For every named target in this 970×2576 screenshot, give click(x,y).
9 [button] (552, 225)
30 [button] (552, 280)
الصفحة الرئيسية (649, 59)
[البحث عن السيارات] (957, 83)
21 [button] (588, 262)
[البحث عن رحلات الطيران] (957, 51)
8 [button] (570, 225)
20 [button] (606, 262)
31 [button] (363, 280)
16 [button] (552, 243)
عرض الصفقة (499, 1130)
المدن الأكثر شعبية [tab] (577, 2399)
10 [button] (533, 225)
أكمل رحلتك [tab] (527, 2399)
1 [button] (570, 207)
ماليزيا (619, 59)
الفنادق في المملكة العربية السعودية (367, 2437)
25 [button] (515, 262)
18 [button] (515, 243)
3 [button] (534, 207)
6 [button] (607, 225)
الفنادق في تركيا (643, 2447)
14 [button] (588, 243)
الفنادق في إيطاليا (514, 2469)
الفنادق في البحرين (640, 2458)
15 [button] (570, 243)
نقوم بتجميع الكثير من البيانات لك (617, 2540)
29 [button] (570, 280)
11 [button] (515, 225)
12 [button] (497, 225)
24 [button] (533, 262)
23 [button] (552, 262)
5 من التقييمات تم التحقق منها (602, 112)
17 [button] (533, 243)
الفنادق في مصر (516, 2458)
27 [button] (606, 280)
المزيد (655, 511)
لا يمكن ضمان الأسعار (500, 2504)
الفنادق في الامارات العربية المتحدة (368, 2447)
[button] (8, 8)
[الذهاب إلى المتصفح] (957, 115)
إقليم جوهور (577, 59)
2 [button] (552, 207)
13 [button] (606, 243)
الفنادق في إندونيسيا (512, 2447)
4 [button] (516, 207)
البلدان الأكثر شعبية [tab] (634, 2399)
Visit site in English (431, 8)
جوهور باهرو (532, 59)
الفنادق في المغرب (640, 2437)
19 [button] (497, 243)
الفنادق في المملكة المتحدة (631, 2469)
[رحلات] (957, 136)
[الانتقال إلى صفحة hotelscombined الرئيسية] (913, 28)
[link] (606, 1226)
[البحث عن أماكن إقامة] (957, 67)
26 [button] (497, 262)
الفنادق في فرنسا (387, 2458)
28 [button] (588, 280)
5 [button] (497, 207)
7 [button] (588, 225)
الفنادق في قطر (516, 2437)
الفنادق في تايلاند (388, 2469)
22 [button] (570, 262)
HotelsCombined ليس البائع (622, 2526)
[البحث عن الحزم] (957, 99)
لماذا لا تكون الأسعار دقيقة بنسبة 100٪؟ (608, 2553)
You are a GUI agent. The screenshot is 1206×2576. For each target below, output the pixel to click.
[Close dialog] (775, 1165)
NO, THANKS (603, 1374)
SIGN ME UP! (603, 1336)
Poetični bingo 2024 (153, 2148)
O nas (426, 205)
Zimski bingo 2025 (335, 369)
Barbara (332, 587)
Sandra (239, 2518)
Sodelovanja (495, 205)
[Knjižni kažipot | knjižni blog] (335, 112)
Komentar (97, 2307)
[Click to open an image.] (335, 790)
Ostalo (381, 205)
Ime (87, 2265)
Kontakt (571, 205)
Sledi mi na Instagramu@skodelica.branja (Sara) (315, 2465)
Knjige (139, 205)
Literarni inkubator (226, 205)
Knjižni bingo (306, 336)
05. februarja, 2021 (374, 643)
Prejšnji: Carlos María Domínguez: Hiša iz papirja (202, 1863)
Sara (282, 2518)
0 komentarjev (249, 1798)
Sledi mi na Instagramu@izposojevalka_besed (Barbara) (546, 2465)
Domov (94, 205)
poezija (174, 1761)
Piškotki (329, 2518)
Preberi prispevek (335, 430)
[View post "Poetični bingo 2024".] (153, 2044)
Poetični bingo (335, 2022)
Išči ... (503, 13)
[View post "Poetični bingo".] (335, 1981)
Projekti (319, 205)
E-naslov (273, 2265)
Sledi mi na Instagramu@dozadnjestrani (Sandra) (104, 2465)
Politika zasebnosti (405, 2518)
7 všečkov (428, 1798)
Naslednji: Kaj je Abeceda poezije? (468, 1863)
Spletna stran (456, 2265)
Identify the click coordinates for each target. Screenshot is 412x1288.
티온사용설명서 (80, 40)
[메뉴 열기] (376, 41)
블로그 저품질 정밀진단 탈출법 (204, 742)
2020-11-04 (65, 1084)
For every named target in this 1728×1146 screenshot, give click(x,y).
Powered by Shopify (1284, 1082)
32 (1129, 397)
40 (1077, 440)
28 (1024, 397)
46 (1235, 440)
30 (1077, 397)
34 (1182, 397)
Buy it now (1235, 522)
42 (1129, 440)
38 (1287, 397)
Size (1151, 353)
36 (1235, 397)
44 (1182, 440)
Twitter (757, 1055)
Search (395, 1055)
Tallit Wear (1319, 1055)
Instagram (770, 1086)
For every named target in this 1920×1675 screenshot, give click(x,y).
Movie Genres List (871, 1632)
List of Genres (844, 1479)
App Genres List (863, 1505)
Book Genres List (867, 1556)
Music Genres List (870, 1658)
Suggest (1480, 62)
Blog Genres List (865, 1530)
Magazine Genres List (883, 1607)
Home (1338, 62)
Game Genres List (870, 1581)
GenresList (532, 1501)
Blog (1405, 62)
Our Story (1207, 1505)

- _ACTION ITEM_: Repeat the records exactly, including every line.

- _COMPLETED EXERCISE_:
For every named target in this 970×2576 screenshot, give click(x,y).
9 [button] (552, 225)
30 [button] (552, 280)
الصفحة الرئيسية (649, 59)
[البحث عن السيارات] (957, 83)
21 [button] (588, 262)
[البحث عن رحلات الطيران] (957, 51)
8 [button] (570, 225)
20 [button] (606, 262)
31 [button] (363, 280)
16 [button] (552, 243)
عرض الصفقة (499, 1130)
المدن الأكثر شعبية [tab] (577, 2399)
10 [button] (533, 225)
أكمل رحلتك [tab] (527, 2399)
1 [button] (570, 207)
ماليزيا (619, 59)
الفنادق في المملكة العربية السعودية (367, 2437)
25 [button] (515, 262)
18 [button] (515, 243)
3 [button] (534, 207)
6 [button] (607, 225)
الفنادق في تركيا (643, 2447)
14 [button] (588, 243)
الفنادق في إيطاليا (514, 2469)
الفنادق في البحرين (640, 2458)
15 [button] (570, 243)
نقوم بتجميع الكثير من البيانات لك (617, 2540)
29 [button] (570, 280)
11 [button] (515, 225)
12 [button] (497, 225)
24 [button] (533, 262)
23 [button] (552, 262)
5 من التقييمات تم التحقق منها (602, 112)
17 [button] (533, 243)
الفنادق في مصر (516, 2458)
27 [button] (606, 280)
المزيد (655, 511)
لا يمكن ضمان الأسعار (500, 2504)
الفنادق في الامارات العربية المتحدة (368, 2447)
[button] (8, 8)
[الذهاب إلى المتصفح] (957, 115)
إقليم جوهور (577, 59)
2 [button] (552, 207)
13 [button] (606, 243)
الفنادق في إندونيسيا (512, 2447)
4 [button] (516, 207)
البلدان الأكثر شعبية [tab] (634, 2399)
Visit site in English (431, 8)
جوهور باهرو (532, 59)
الفنادق في المغرب (640, 2437)
19 [button] (497, 243)
الفنادق في المملكة المتحدة (631, 2469)
[رحلات] (957, 136)
[الانتقال إلى صفحة hotelscombined الرئيسية] (913, 28)
[link] (606, 1226)
[البحث عن أماكن إقامة] (957, 67)
26 [button] (497, 262)
الفنادق في فرنسا (387, 2458)
28 [button] (588, 280)
5 [button] (497, 207)
7 [button] (588, 225)
الفنادق في قطر (516, 2437)
الفنادق في تايلاند (388, 2469)
22 [button] (570, 262)
HotelsCombined ليس البائع (622, 2526)
[البحث عن الحزم] (957, 99)
لماذا لا تكون الأسعار دقيقة بنسبة 100٪؟ (608, 2553)
You are a GUI agent. The screenshot is 1206×2576. For each target below, output the pixel to click.
[Close dialog] (775, 1165)
NO, THANKS (603, 1374)
SIGN ME UP! (603, 1336)
Poetični bingo 2024 (153, 2148)
O nas (426, 205)
Zimski bingo 2025 (335, 369)
Barbara (332, 587)
Sandra (239, 2518)
Sodelovanja (495, 205)
[Knjižni kažipot | knjižni blog] (335, 112)
Komentar (97, 2307)
[Click to open an image.] (335, 790)
Ostalo (381, 205)
Ime (87, 2265)
Kontakt (571, 205)
Sledi mi na Instagramu@skodelica.branja (Sara) (315, 2465)
Knjige (139, 205)
Literarni inkubator (226, 205)
Knjižni bingo (306, 336)
05. februarja, 2021 (374, 643)
Prejšnji: Carlos María Domínguez: Hiša iz papirja (202, 1863)
Sara (282, 2518)
0 komentarjev (249, 1798)
Sledi mi na Instagramu@izposojevalka_besed (Barbara) (546, 2465)
Domov (94, 205)
poezija (174, 1761)
Piškotki (329, 2518)
Preberi prispevek (335, 430)
[View post "Poetični bingo 2024".] (153, 2044)
Poetični bingo (335, 2022)
Išči ... (503, 13)
[View post "Poetični bingo".] (335, 1981)
Projekti (319, 205)
E-naslov (273, 2265)
Sledi mi na Instagramu@dozadnjestrani (Sandra) (104, 2465)
Politika zasebnosti (405, 2518)
7 všečkov (428, 1798)
Naslednji: Kaj je Abeceda poezije? (468, 1863)
Spletna stran (456, 2265)
Identify the click coordinates for each target. Screenshot is 412x1288.
티온사용설명서 (80, 40)
[메뉴 열기] (376, 41)
블로그 저품질 정밀진단 탈출법 (204, 742)
2020-11-04 (65, 1084)
For every named target in this 1728×1146 screenshot, give click(x,y).
Powered by Shopify (1284, 1082)
32 (1129, 397)
40 (1077, 440)
28 (1024, 397)
46 (1235, 440)
30 (1077, 397)
34 (1182, 397)
Buy it now (1235, 522)
42 (1129, 440)
38 (1287, 397)
Size (1151, 353)
36 (1235, 397)
44 (1182, 440)
Twitter (757, 1055)
Search (395, 1055)
Tallit Wear (1319, 1055)
Instagram (770, 1086)
For every named target in this 1920×1675 screenshot, give click(x,y).
Movie Genres List (871, 1632)
List of Genres (844, 1479)
App Genres List (863, 1505)
Book Genres List (867, 1556)
Music Genres List (870, 1658)
Suggest (1480, 62)
Blog Genres List (865, 1530)
Magazine Genres List (883, 1607)
Home (1338, 62)
Game Genres List (870, 1581)
GenresList (532, 1501)
Blog (1405, 62)
Our Story (1207, 1505)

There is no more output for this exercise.